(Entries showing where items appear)
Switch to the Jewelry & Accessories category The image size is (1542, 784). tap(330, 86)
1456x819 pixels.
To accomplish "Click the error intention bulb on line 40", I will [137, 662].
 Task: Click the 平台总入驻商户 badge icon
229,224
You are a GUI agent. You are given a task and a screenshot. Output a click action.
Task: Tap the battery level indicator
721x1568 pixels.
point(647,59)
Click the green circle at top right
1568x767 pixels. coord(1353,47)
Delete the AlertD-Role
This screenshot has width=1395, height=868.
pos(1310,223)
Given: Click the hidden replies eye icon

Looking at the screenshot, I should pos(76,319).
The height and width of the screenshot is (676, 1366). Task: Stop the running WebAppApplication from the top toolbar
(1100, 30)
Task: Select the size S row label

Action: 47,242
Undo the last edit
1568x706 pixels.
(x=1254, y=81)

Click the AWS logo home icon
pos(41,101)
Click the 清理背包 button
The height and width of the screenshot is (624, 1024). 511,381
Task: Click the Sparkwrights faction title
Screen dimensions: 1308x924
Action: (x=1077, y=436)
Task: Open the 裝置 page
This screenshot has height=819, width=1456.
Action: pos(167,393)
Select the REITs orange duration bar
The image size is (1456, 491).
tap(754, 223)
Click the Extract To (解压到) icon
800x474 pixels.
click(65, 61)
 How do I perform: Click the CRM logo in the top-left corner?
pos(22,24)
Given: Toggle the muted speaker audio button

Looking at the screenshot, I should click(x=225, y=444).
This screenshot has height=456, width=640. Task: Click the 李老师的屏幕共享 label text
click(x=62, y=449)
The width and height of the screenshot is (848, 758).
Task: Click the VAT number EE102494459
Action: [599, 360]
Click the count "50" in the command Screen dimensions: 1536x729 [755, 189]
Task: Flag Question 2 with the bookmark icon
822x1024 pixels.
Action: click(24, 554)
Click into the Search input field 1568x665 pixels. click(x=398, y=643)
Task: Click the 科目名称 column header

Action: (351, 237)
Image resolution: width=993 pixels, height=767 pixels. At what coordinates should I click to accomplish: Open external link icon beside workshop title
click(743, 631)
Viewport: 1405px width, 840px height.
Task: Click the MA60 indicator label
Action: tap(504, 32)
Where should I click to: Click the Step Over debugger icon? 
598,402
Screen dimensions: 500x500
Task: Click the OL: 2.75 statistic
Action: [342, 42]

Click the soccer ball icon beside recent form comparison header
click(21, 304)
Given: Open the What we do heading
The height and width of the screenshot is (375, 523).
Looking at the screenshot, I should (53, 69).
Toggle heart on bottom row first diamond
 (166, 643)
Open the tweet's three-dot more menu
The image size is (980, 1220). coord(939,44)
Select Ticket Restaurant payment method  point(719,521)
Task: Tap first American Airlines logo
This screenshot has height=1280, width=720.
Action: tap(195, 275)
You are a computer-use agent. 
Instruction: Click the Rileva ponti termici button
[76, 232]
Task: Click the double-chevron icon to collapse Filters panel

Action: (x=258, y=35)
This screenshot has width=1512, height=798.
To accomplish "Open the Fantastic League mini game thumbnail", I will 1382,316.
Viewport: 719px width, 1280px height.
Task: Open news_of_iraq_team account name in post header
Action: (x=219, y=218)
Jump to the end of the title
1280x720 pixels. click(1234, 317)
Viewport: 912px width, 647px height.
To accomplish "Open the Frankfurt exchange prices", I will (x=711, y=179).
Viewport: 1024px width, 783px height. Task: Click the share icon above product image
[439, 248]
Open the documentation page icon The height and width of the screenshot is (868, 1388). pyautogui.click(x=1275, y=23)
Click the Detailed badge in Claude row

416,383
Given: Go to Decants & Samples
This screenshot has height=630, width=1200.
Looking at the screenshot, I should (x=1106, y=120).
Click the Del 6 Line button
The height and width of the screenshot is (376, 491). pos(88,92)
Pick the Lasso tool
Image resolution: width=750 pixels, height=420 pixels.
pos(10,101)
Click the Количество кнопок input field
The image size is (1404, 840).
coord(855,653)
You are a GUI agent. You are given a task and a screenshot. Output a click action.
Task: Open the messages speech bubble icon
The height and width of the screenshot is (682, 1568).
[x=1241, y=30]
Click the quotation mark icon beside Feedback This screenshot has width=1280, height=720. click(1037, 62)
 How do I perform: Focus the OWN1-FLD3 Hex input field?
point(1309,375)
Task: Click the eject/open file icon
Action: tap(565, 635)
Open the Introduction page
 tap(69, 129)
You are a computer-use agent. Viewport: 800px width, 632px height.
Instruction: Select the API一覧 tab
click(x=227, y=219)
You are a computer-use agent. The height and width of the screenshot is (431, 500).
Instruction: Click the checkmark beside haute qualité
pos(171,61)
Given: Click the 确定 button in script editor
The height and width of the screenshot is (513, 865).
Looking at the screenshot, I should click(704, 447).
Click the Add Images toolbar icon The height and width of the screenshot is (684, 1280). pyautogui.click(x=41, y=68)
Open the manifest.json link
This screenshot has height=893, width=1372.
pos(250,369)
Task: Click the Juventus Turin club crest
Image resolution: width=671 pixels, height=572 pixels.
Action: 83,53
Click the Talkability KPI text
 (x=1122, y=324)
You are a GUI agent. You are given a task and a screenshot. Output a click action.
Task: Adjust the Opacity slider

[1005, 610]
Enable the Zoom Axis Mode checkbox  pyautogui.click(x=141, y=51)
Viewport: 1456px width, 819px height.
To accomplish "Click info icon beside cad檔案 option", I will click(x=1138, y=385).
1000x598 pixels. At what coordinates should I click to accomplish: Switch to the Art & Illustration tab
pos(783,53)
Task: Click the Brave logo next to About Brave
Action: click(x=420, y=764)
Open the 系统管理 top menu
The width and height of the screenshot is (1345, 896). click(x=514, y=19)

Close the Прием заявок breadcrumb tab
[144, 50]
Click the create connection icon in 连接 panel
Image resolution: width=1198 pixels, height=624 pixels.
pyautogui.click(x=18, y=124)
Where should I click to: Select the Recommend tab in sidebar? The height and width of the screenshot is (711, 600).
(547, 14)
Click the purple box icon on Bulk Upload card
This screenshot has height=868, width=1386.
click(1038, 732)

DIRECTIVE
Rewrite every line of the listing above as a numbered list, skipping any blank lines.

IN RESPONSE
1. Switch to the Jewelry & Accessories category The image size is (1542, 784). tap(330, 86)
2. 1456x819 pixels.
3. To accomplish "Click the error intention bulb on line 40", I will [137, 662].
4.  Task: Click the 平台总入驻商户 badge icon
5. 229,224
6. You are a GUI agent. You are given a task and a screenshot. Output a click action.
7. Task: Tap the battery level indicator
8. 721x1568 pixels.
9. point(647,59)
10. Click the green circle at top right
11. 1568x767 pixels. coord(1353,47)
12. Delete the AlertD-Role
13. This screenshot has width=1395, height=868.
14. pos(1310,223)
15. Given: Click the hidden replies eye icon
16. Looking at the screenshot, I should pos(76,319).
17. The height and width of the screenshot is (676, 1366). Task: Stop the running WebAppApplication from the top toolbar
18. (1100, 30)
19. Task: Select the size S row label
20. Action: 47,242
21. Undo the last edit
22. 1568x706 pixels.
23. (x=1254, y=81)
24. Click the AWS logo home icon
25. pos(41,101)
26. Click the 清理背包 button
27. The height and width of the screenshot is (624, 1024). 511,381
28. Task: Click the Sparkwrights faction title
29. Screen dimensions: 1308x924
30. Action: (x=1077, y=436)
31. Task: Open the 裝置 page
32. This screenshot has height=819, width=1456.
33. Action: pos(167,393)
34. Select the REITs orange duration bar
35. The image size is (1456, 491).
36. tap(754, 223)
37. Click the Extract To (解压到) icon
38. 800x474 pixels.
39. click(65, 61)
40.  How do I perform: Click the CRM logo in the top-left corner?
41. pos(22,24)
42. Given: Toggle the muted speaker audio button
43. Looking at the screenshot, I should click(x=225, y=444).
44. This screenshot has height=456, width=640. Task: Click the 李老师的屏幕共享 label text
45. click(x=62, y=449)
46. The width and height of the screenshot is (848, 758).
47. Task: Click the VAT number EE102494459
48. Action: [599, 360]
49. Click the count "50" in the command Screen dimensions: 1536x729 [755, 189]
50. Task: Flag Question 2 with the bookmark icon
51. 822x1024 pixels.
52. Action: click(24, 554)
53. Click into the Search input field 1568x665 pixels. click(x=398, y=643)
54. Task: Click the 科目名称 column header
55. Action: (351, 237)
56. Image resolution: width=993 pixels, height=767 pixels. At what coordinates should I click to accomplish: Open external link icon beside workshop title
57. click(743, 631)
58. Viewport: 1405px width, 840px height.
59. Task: Click the MA60 indicator label
60. Action: tap(504, 32)
61. Where should I click to: Click the Step Over debugger icon? 
62. 598,402
63. Screen dimensions: 500x500
64. Task: Click the OL: 2.75 statistic
65. Action: [342, 42]
66. Click the soccer ball icon beside recent form comparison header
67. click(21, 304)
68. Given: Open the What we do heading
69. The height and width of the screenshot is (375, 523).
70. Looking at the screenshot, I should (53, 69).
71. Toggle heart on bottom row first diamond
72.  (166, 643)
73. Open the tweet's three-dot more menu
74. The image size is (980, 1220). coord(939,44)
75. Select Ticket Restaurant payment method  point(719,521)
76. Task: Tap first American Airlines logo
77. This screenshot has height=1280, width=720.
78. Action: tap(195, 275)
79. You are a computer-use agent. 
80. Instruction: Click the Rileva ponti termici button
81. [76, 232]
82. Task: Click the double-chevron icon to collapse Filters panel
83. Action: (x=258, y=35)
84. This screenshot has width=1512, height=798.
85. To accomplish "Open the Fantastic League mini game thumbnail", I will 1382,316.
86. Viewport: 719px width, 1280px height.
87. Task: Open news_of_iraq_team account name in post header
88. Action: (x=219, y=218)
89. Jump to the end of the title
90. 1280x720 pixels. click(1234, 317)
91. Viewport: 912px width, 647px height.
92. To accomplish "Open the Frankfurt exchange prices", I will (x=711, y=179).
93. Viewport: 1024px width, 783px height. Task: Click the share icon above product image
94. [439, 248]
95. Open the documentation page icon The height and width of the screenshot is (868, 1388). pyautogui.click(x=1275, y=23)
96. Click the Detailed badge in Claude row
97. 416,383
98. Given: Go to Decants & Samples
99. This screenshot has height=630, width=1200.
100. Looking at the screenshot, I should (x=1106, y=120).
101. Click the Del 6 Line button
102. The height and width of the screenshot is (376, 491). pos(88,92)
103. Pick the Lasso tool
104. Image resolution: width=750 pixels, height=420 pixels.
105. pos(10,101)
106. Click the Количество кнопок input field
107. The image size is (1404, 840).
108. coord(855,653)
109. You are a GUI agent. You are given a task and a screenshot. Output a click action.
110. Task: Open the messages speech bubble icon
111. The height and width of the screenshot is (682, 1568).
112. [x=1241, y=30]
113. Click the quotation mark icon beside Feedback This screenshot has width=1280, height=720. click(1037, 62)
114.  How do I perform: Focus the OWN1-FLD3 Hex input field?
115. point(1309,375)
116. Task: Click the eject/open file icon
117. Action: tap(565, 635)
118. Open the Introduction page
119.  tap(69, 129)
120. You are a computer-use agent. Viewport: 800px width, 632px height.
121. Instruction: Select the API一覧 tab
122. click(x=227, y=219)
123. You are a computer-use agent. The height and width of the screenshot is (431, 500).
124. Instruction: Click the checkmark beside haute qualité
125. pos(171,61)
126. Given: Click the 确定 button in script editor
127. The height and width of the screenshot is (513, 865).
128. Looking at the screenshot, I should click(704, 447).
129. Click the Add Images toolbar icon The height and width of the screenshot is (684, 1280). pyautogui.click(x=41, y=68)
130. Open the manifest.json link
131. This screenshot has height=893, width=1372.
132. pos(250,369)
133. Task: Click the Juventus Turin club crest
134. Image resolution: width=671 pixels, height=572 pixels.
135. Action: 83,53
136. Click the Talkability KPI text
137.  (x=1122, y=324)
138. You are a GUI agent. You are given a task and a screenshot. Output a click action.
139. Task: Adjust the Opacity slider
140. [1005, 610]
141. Enable the Zoom Axis Mode checkbox  pyautogui.click(x=141, y=51)
142. Viewport: 1456px width, 819px height.
143. To accomplish "Click info icon beside cad檔案 option", I will click(x=1138, y=385).
144. 1000x598 pixels. At what coordinates should I click to accomplish: Switch to the Art & Illustration tab
145. pos(783,53)
146. Task: Click the Brave logo next to About Brave
147. Action: click(x=420, y=764)
148. Open the 系统管理 top menu
149. The width and height of the screenshot is (1345, 896). click(x=514, y=19)
150. Close the Прием заявок breadcrumb tab
151. [144, 50]
152. Click the create connection icon in 连接 panel
153. Image resolution: width=1198 pixels, height=624 pixels.
154. pyautogui.click(x=18, y=124)
155. Where should I click to: Select the Recommend tab in sidebar? The height and width of the screenshot is (711, 600).
156. (547, 14)
157. Click the purple box icon on Bulk Upload card
158. This screenshot has height=868, width=1386.
159. click(1038, 732)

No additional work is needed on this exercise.